== Data for this exercise
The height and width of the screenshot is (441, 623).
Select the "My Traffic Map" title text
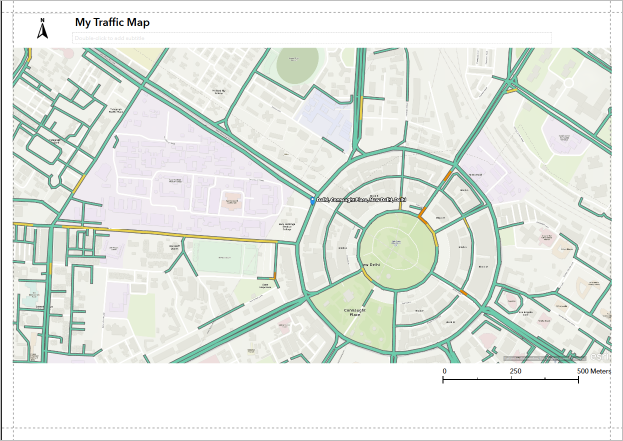[x=113, y=23]
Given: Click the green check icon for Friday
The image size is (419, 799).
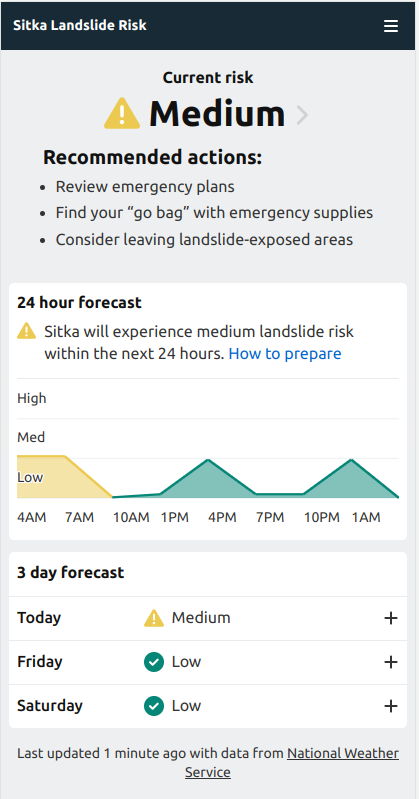Looking at the screenshot, I should pos(154,662).
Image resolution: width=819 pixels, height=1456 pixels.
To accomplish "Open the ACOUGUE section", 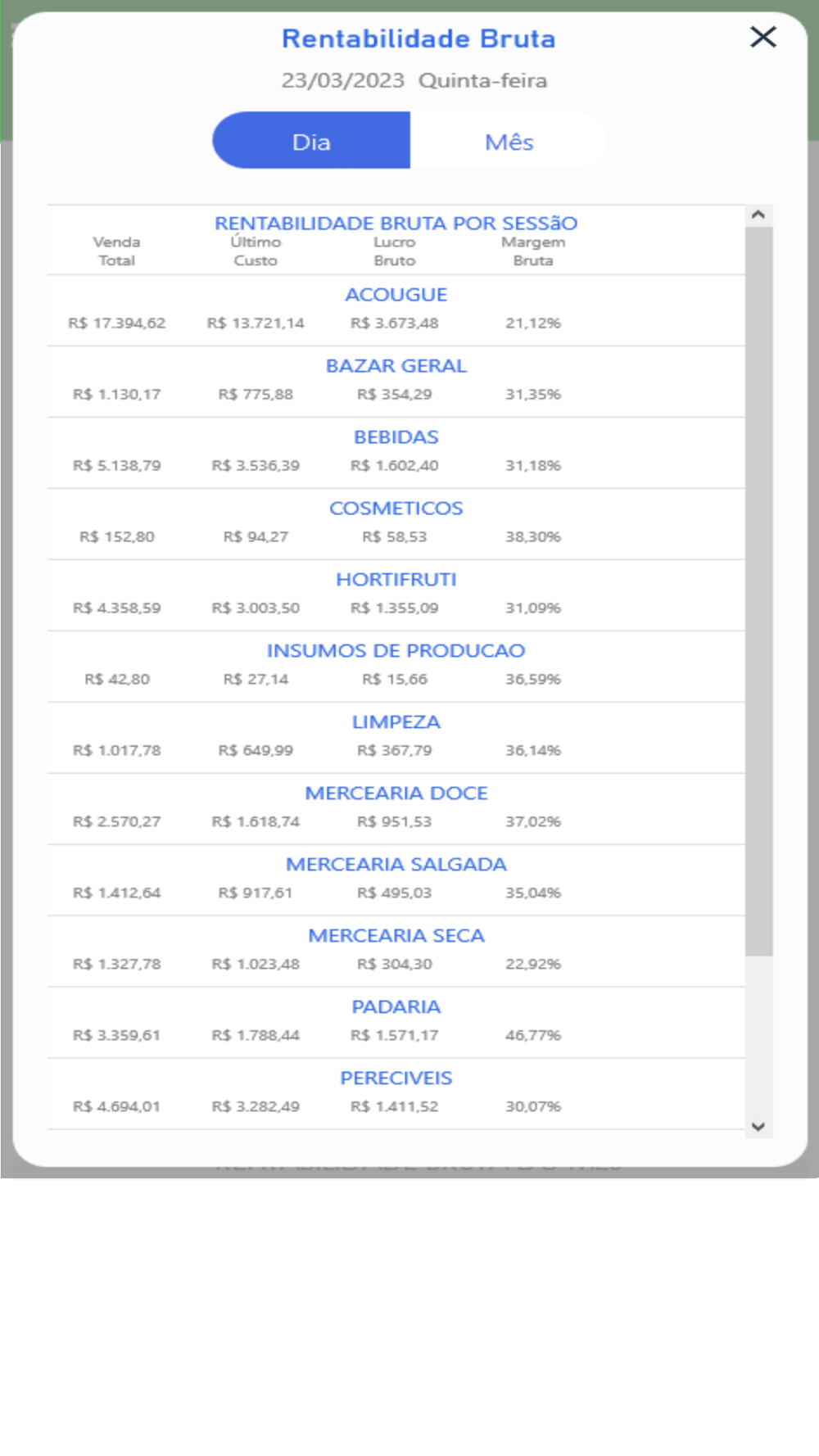I will pyautogui.click(x=396, y=295).
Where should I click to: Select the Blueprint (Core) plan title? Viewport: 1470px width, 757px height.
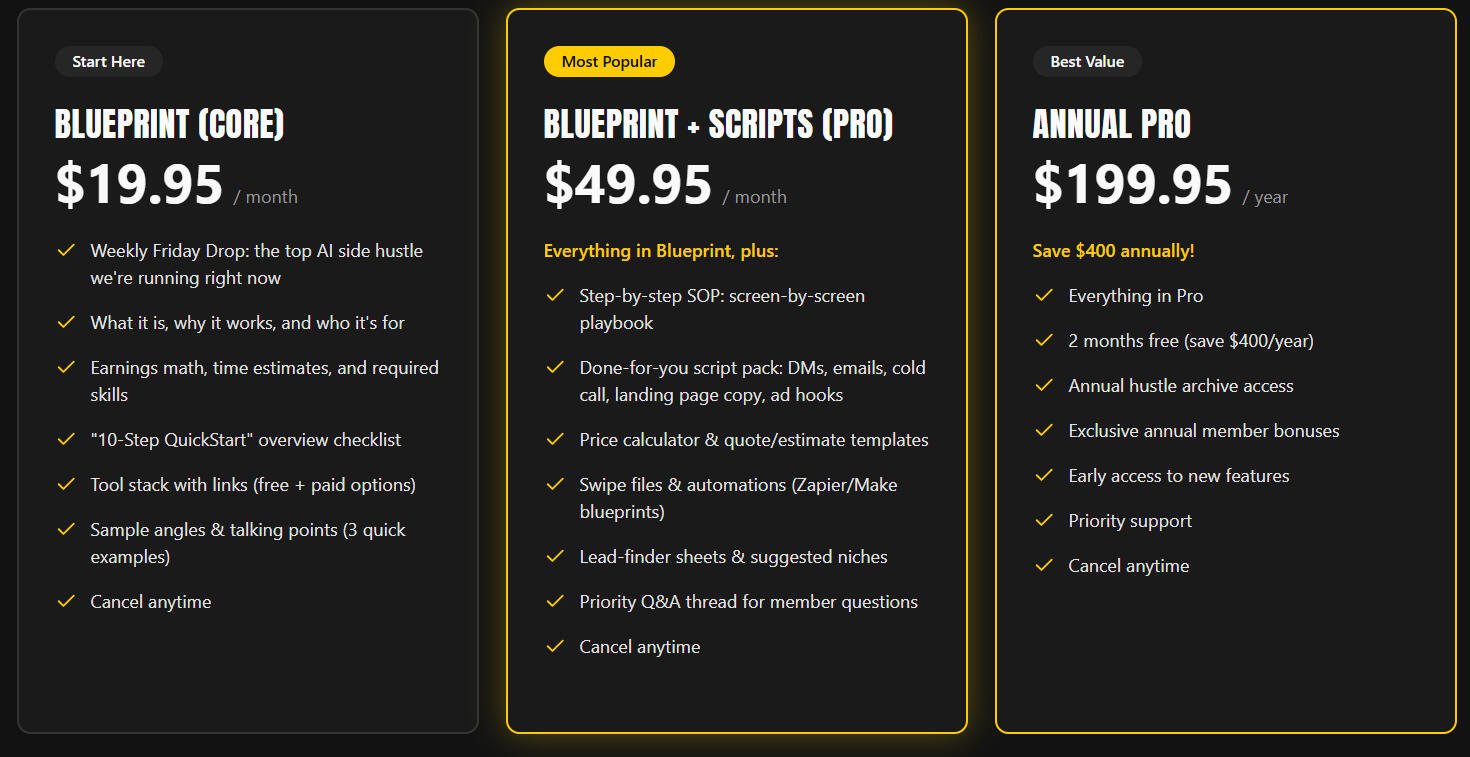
====
■ Task description
Extract all lines from the material above that include the word "height".

■ Solution
The height and width of the screenshot is (441, 623).
Image resolution: width=819 pixels, height=1456 pixels.
Where should I click to: Select the Blueprint (Core) plan title? Viewport: 1470px width, 757px height.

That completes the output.